*DIRECTIONS FOR THIS TASK*:
Identify each line in the items below that contains the word "want", and copy those lines out in full.

== ENTRIES PROVIDED ==

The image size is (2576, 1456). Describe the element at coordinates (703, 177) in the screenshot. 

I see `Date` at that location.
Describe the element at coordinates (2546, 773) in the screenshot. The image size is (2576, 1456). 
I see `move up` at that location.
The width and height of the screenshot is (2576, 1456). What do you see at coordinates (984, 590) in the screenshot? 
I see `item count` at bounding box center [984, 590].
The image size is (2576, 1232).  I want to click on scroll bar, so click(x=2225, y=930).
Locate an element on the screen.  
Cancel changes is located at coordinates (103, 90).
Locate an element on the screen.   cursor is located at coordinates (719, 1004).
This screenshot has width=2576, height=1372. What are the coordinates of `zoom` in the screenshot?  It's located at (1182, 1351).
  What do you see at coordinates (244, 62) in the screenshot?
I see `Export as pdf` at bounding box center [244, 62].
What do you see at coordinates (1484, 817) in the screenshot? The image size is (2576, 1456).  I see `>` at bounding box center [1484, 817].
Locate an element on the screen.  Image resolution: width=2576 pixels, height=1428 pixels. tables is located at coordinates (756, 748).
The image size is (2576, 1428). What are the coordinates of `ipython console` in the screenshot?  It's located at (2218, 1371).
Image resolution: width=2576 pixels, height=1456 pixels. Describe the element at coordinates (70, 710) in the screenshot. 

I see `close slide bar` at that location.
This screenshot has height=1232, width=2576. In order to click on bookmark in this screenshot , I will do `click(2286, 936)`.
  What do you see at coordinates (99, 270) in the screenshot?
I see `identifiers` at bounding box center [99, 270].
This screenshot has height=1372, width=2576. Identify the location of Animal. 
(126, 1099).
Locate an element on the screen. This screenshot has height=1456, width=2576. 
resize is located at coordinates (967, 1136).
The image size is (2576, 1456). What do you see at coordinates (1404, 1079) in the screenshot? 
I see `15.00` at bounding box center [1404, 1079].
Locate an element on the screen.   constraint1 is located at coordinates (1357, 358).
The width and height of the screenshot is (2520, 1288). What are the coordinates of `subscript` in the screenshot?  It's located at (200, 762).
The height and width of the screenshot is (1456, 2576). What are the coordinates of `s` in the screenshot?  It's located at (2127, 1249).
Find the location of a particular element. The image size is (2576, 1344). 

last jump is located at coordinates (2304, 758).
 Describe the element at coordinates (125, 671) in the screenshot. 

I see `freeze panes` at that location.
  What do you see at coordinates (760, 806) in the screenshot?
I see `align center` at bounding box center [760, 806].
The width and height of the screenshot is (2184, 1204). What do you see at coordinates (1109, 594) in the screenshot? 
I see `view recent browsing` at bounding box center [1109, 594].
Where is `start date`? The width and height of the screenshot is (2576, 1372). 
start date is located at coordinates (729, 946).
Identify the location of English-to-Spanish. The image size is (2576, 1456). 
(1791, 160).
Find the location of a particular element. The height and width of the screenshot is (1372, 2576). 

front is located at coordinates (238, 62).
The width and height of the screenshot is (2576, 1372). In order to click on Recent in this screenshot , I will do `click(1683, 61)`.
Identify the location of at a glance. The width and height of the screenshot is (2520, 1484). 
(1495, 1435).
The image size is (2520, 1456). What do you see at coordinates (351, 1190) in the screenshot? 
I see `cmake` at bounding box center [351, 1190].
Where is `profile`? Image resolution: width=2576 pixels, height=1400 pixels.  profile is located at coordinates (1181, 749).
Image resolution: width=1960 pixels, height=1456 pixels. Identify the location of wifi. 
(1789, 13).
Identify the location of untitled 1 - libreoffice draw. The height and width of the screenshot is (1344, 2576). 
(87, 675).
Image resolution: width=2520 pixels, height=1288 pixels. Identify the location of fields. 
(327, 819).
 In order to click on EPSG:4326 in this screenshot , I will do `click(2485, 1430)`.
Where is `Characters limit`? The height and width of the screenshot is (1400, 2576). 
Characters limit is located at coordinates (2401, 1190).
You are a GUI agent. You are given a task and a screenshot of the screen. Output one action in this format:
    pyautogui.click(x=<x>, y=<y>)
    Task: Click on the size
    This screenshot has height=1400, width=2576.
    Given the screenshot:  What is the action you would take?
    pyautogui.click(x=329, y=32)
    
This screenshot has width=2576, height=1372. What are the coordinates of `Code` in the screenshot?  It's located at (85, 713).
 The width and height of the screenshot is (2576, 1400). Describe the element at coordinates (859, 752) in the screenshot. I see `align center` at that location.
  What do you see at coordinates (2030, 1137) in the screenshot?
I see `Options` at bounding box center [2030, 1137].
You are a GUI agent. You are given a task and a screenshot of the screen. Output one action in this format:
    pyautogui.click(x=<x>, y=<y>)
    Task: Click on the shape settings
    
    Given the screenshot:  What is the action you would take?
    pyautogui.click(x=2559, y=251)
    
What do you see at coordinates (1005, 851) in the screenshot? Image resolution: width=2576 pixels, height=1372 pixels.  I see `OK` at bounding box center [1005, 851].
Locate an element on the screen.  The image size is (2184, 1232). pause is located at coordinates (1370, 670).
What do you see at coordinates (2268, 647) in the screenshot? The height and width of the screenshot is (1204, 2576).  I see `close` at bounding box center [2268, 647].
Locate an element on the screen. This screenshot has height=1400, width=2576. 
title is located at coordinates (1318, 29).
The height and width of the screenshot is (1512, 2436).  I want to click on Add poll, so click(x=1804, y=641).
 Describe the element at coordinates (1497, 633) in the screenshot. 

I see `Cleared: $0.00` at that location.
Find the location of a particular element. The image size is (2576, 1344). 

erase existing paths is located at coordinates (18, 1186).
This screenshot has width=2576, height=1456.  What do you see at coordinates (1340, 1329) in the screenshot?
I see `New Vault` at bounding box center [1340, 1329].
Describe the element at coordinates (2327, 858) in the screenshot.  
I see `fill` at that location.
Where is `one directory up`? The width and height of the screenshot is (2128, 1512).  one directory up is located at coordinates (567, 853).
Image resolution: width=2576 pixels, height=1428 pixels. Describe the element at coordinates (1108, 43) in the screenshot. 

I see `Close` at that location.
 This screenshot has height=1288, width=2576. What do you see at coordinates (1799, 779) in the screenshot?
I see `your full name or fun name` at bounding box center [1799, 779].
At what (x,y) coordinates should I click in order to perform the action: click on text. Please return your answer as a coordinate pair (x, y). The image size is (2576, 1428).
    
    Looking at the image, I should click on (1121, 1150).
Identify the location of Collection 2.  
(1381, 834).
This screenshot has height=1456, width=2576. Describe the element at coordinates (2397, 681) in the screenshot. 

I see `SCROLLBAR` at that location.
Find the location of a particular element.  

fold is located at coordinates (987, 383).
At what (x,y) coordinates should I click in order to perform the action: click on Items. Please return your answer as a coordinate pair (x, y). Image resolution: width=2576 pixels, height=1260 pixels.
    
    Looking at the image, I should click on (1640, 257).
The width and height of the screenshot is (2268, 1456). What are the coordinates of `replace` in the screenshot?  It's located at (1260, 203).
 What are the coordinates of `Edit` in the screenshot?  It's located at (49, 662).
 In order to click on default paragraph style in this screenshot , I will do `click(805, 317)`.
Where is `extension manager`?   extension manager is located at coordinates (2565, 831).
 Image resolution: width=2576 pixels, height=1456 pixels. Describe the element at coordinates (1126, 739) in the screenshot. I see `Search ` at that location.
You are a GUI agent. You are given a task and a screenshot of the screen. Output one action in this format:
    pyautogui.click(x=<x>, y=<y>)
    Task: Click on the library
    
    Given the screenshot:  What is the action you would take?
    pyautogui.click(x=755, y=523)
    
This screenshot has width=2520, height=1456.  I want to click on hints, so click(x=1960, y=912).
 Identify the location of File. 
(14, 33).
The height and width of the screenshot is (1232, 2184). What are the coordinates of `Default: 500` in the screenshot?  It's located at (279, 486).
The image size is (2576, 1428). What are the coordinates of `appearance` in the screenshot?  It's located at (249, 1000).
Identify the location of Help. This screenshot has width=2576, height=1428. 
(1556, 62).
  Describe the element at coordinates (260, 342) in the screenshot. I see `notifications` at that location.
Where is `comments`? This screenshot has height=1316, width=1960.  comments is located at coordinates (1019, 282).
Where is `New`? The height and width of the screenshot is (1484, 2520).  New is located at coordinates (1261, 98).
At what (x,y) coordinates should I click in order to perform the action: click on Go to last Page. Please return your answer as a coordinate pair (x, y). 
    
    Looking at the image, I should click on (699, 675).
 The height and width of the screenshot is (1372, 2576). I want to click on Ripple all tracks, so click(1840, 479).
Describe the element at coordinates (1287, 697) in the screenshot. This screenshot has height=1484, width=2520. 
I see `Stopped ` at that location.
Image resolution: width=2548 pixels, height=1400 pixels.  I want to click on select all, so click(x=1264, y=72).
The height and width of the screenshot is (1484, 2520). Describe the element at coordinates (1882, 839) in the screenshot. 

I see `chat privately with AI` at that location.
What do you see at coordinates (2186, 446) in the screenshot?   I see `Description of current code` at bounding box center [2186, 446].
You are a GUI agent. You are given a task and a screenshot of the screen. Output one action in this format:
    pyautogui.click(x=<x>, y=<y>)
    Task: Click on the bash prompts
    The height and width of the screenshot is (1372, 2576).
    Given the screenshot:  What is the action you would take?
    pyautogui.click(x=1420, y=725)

===

*REPLY*:
The image size is (2576, 1232).  I want to click on scroll bar, so click(x=2225, y=930).
The height and width of the screenshot is (1512, 2436).  I want to click on Add poll, so click(x=1804, y=641).
This screenshot has width=2520, height=1456.  I want to click on hints, so click(x=1960, y=912).
 The height and width of the screenshot is (1372, 2576). I want to click on Ripple all tracks, so click(1840, 479).
Image resolution: width=2548 pixels, height=1400 pixels.  I want to click on select all, so click(x=1264, y=72).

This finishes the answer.